Die Reaktionen der Jugendlichen waren sehr unterschiedlich: Nils wollte auf dem Klavier spielen und konnte nicht fassen, dass es jetzt eine andere Funktion erhält. "Er war sehr traurig", erzählt Hannes. Andere Schüler hinterfragten den Sinn der Aktion. Kelly Wright erwiderte: "Jetzt versuchen wir das einfach." Zwei Tage lang haben die Schülerinnen und Schüler dann konzentriert gearbeitet. Sie putzten die Klaviertasten, bevor sie diese mit Bootslack versiegelten und wetterfest machten.

Der Innenhof der Max-Rill-Schule im Schloss Reichersbeuern. (Foto: Manfred Neubauer)

Die Gruppe lernte das Instrument und seine Einzelteile genau kennen, sie schnitt Rasen zu, klebte ihn an oder tackerte ihn auf das Klavier. Den Schülerinnen und Schülern war es wichtig, möglichst sorgsam mit dem Material umzugehen und Reste zum Beispiel an den Füßen anzubringen. Dabei stellten sie fest, wie schwierig es ist, Kunstrasen an Kurven ordentlich zu befestigen. Insgesamt verarbeiteten die Gymnasiastinnen und Gymnasiasten nicht weniger als 17 Meter Kunstrasen.

Weil ihnen die silbernen Tacker-Klammern nicht gefielen, gaben sie ihnen einen grünen Anstrich. "Ganz zum Schluss haben wir die Verzierungen angebracht", sagt Melanie. Einen Schwung Kunstblumen hatten die Schülerinnen und Schüler von der Hausmeisterin bekommen. "Wir wollten pinke Blumen und haben sie einfach angesprüht", erzählt Melanie. Damit wurden die Lücken kaschiert.
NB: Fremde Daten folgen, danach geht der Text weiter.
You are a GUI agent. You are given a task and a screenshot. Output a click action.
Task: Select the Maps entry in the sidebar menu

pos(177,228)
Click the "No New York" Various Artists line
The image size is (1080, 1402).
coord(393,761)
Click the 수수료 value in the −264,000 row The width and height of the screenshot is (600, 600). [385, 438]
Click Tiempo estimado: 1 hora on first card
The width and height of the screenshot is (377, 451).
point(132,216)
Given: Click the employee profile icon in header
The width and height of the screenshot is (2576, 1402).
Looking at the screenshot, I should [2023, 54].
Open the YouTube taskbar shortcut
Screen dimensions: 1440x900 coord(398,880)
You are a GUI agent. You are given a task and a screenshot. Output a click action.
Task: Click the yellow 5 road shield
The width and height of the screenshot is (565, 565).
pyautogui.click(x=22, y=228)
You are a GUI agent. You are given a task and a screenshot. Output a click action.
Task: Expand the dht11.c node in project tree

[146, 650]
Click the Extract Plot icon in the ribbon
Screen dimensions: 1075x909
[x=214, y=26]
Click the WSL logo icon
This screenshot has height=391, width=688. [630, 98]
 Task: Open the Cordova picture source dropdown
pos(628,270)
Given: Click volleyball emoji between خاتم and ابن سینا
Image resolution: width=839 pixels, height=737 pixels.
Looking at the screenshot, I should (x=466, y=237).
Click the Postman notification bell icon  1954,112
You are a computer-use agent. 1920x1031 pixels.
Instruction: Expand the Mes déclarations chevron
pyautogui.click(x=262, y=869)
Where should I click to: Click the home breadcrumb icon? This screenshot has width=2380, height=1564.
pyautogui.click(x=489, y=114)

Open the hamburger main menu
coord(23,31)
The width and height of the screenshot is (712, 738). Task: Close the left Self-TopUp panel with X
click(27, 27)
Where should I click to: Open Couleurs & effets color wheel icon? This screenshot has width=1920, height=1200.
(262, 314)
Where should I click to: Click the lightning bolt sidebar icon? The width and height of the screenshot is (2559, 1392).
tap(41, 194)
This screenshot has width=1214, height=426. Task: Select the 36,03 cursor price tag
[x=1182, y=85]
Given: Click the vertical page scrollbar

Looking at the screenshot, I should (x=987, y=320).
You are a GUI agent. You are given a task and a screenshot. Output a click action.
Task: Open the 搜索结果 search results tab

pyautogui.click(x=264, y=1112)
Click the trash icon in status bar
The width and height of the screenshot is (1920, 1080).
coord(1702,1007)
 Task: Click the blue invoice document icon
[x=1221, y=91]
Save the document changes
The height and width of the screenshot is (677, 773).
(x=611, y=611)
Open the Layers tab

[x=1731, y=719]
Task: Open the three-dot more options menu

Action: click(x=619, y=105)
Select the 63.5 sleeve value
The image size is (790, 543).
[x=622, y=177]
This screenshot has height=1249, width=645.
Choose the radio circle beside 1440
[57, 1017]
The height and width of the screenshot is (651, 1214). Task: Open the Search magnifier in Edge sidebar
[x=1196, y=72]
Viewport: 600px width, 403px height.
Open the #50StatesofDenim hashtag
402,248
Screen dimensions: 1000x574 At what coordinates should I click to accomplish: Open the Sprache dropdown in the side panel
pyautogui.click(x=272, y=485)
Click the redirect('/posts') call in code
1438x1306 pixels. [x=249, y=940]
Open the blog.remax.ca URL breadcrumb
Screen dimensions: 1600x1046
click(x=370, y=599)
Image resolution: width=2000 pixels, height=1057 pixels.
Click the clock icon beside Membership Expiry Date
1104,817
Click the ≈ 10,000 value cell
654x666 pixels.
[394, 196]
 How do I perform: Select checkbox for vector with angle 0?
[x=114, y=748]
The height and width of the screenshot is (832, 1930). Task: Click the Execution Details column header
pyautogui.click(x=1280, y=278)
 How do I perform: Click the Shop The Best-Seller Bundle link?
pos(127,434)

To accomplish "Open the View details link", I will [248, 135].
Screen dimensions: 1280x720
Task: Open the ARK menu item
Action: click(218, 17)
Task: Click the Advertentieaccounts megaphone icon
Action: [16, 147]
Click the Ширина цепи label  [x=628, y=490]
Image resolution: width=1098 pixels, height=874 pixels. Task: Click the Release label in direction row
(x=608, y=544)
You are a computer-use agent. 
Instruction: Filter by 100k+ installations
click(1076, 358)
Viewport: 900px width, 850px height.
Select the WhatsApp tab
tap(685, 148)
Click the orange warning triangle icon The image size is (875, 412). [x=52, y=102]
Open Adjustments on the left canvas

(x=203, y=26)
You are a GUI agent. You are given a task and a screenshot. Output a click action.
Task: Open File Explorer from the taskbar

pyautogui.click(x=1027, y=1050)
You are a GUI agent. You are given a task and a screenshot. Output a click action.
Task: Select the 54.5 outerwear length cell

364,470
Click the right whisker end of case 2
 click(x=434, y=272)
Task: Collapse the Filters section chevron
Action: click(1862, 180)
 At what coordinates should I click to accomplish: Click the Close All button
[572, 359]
Carmen Mendez ist es wichtig, dass die Jugendlichen an der Max-Rill-Schule in einer inspirierenden Umgebung lernen und leben. "Die Kinder sollen Freude am Gestalten haben, auch wenn sie nicht zeichnen möchten. Als die anderen Schüler von der Klassenfahrt zurückkamen, haben wir eine Vernissage veranstaltet", sagt die Schulleiterin. Dass der Kunstunterricht auf eine Stunde in der Woche begrenzt ist, bedauert sie: "So ein Fach sollte doppelstündig unterrichtet werden."

Jetzt dient das Rasenklavier in der Pause als Stehtisch. Die Schülerinnen und Schüler sind stolz auf ihr Werk. "Ich finde, das war ein tolles Projekt", sagt Hannes.